Brigões não se importam



Curitiba viveu domingo situação que todo mundo está cada vez mais acostumado a ver e quase nem liga mais: briga de torcidas, desta vez entre corintianos e coxas.

A cena mais chocante foi a de um corintiano caído no meio da rua. Ele é cruelmente espancado pelos torcedores do Coxa. A surra só para quando um sujeito de verde (provavelmente torcedor do Coritiba) interfere, afasta todo mundo e de certa forma “protege” a vítima de um massacre ainda maior.

O delegado de polícia chegou a identificar o sujeito e a decretar sua morte. Para surpresa de todos, horas depois Jhonatan da Silva apareceu em fotos nas mídias sociais com escoriações e curativos no rosto, mas sorrindo e fazendo sinal de positivo.

Entre o espancamento e a “ressurreição”, uma onda de indignação tomou conta das redes sociais, blogs e programas de TV. Todos espantados com tamanha selvageria contra um rapaz desacordado. Coisa de animal, mesmo. Autoridades foram cobradas, legislação mais rigorosa idem.

Mas as duas cenas (o espancamento e a foto da vítima fazendo positivo) levam a uma constatação interessante. Tudo o que aconteceu está dentro do script e de um código próprio que rege as organizadas. O torcedor do Coxa que “salva” o corintiano no meio da rua nada mais fazia do que seguir as regras destas gangues: bater, não assassinar (porque afinal matar pode ser mais problemático do ponto de vista legal).

A vítima fotografada depois da sova sorrindo e fazendo positivo é outro recado: “Estou bem, pronto para outra. E quem bateu não bateu tão forte, porque já estou legal.”

No fim das contas, o que fica é a sensação de que toda a sociedade se importa mais com as brigas de torcida do que os próprios brigões.

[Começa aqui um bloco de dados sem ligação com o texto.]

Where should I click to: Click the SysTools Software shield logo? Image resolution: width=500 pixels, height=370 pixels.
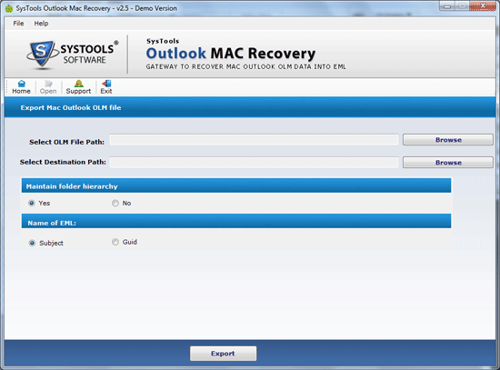pyautogui.click(x=41, y=54)
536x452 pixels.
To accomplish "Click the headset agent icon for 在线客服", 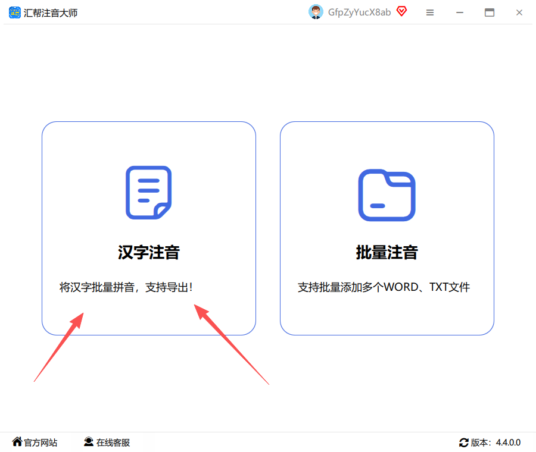I will [x=89, y=442].
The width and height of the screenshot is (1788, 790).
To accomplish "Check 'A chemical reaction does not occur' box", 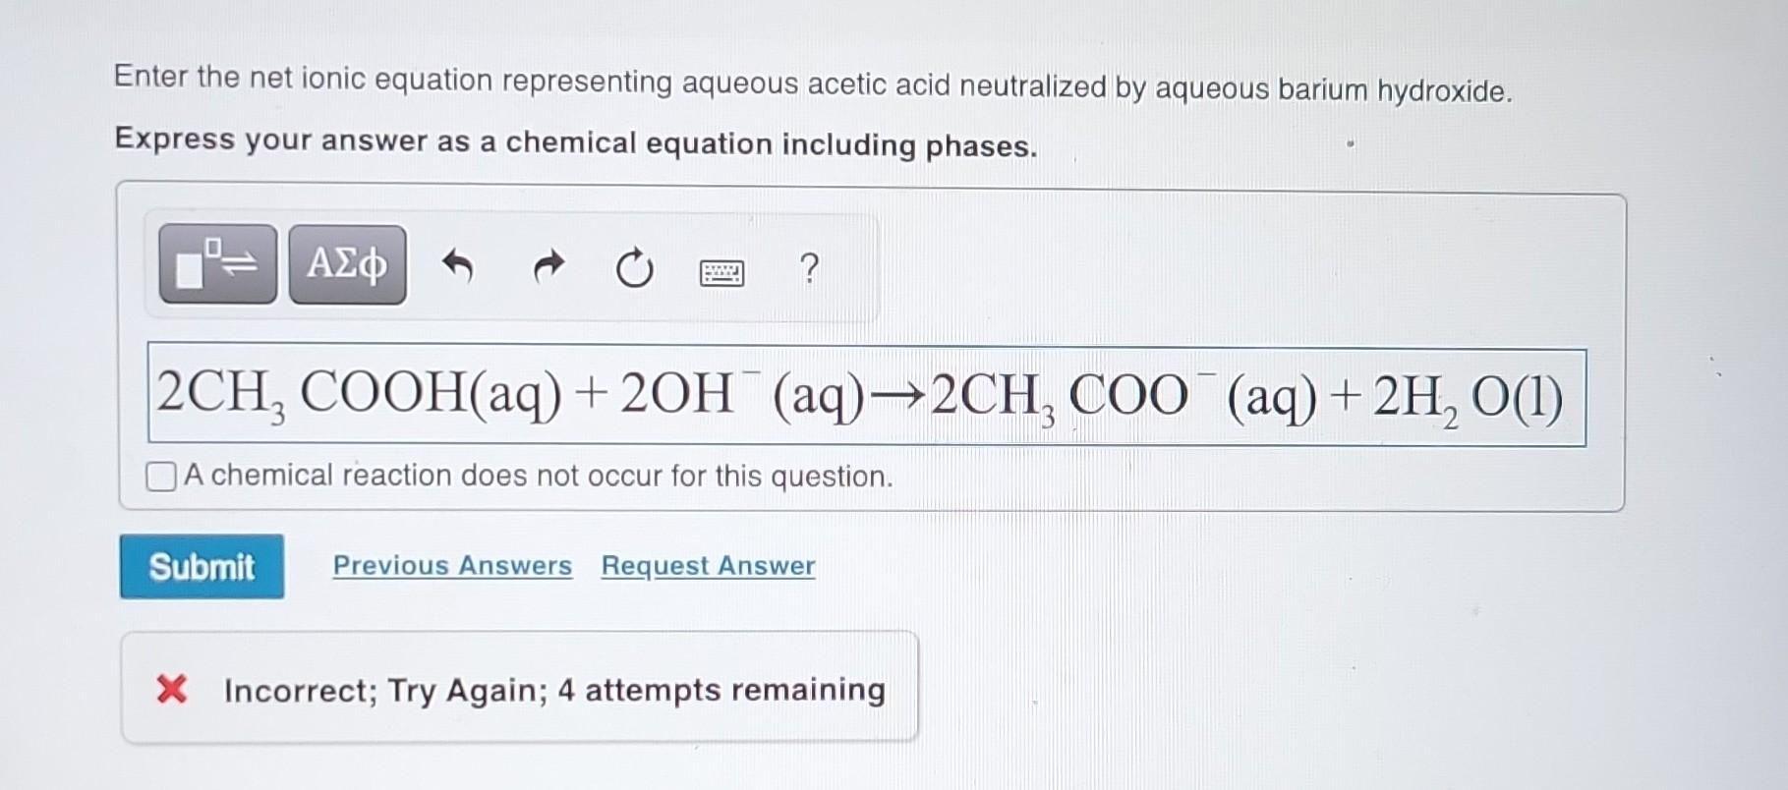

São figuras que vivem em função disso e que não se espantam com toda a selvageria como o cidadão comum se espanta. Pelo contrário: gostam disso.

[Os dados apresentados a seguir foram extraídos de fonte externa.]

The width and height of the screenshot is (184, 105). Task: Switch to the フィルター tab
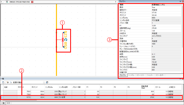(150, 75)
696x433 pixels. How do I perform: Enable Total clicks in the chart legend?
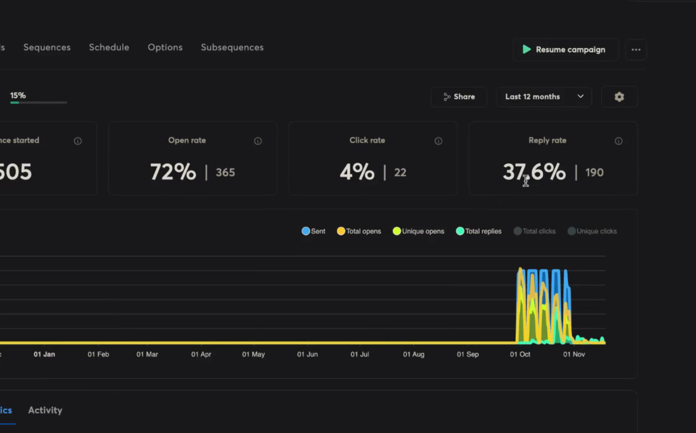[534, 231]
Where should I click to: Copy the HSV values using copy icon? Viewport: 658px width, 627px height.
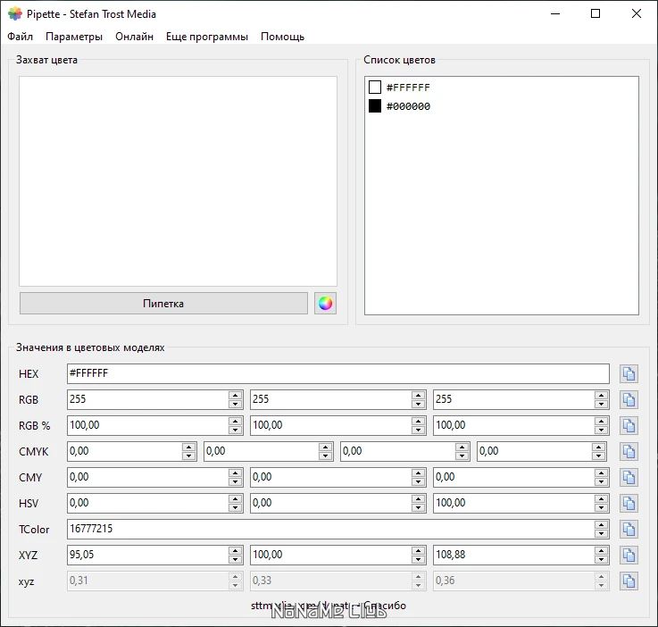coord(629,503)
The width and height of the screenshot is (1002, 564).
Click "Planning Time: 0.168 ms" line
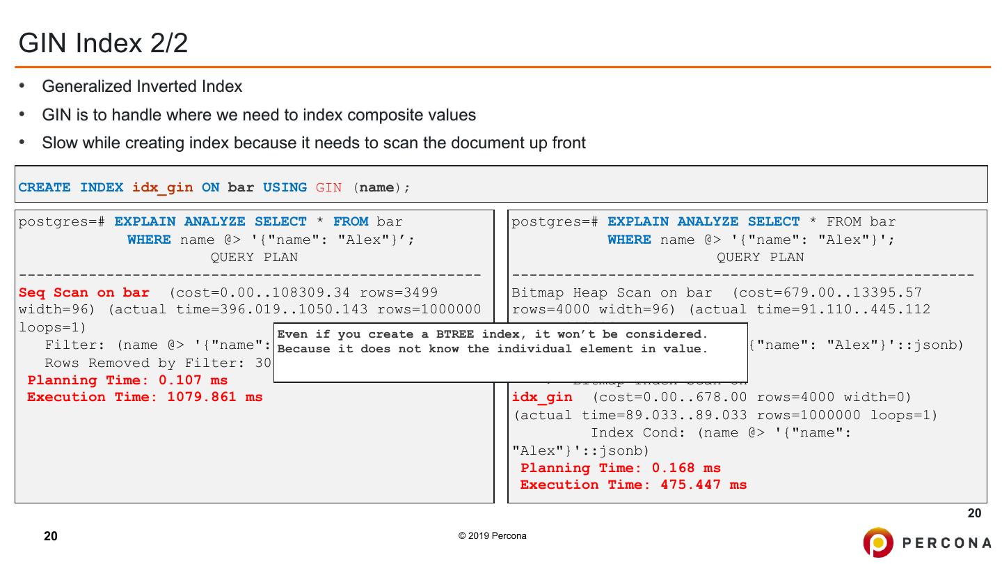(620, 468)
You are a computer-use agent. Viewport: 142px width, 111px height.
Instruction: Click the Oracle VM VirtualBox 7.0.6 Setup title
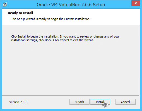71,5
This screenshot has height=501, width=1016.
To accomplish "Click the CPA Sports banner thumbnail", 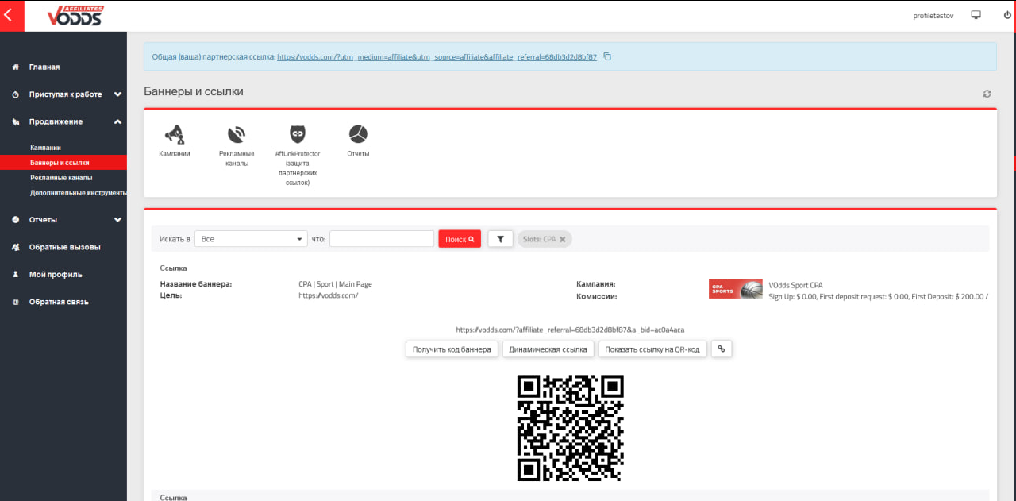I will pos(735,289).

Evidente que não é o caso de o poder público deixar os brigões se matarem. O cidadão deve ser protegido sob qualquer hipótese. Mas quando se percebe que na verdade o que esta turma gosta mesmo é disso, o choque fica mais suave.



  • Mário Luiz A. silva

    São bandidos travestidos de torcedores e a vítima com aquela cara de papudinho já diz muita coisa. Quanto ao torcedor que evitou um evento mais grave, vi uma entrevista dele em um noticiário e me pareceu sincero na intenção. Em todos grupos heterogeneos sempre há os bons.e os maus.

  • Cássio Nascimento

    o maluco tem ossos de adamantium, se eu tivesse tomado aquelas bicudas que ele levou na costela ia urinar sangue até o fim do ano.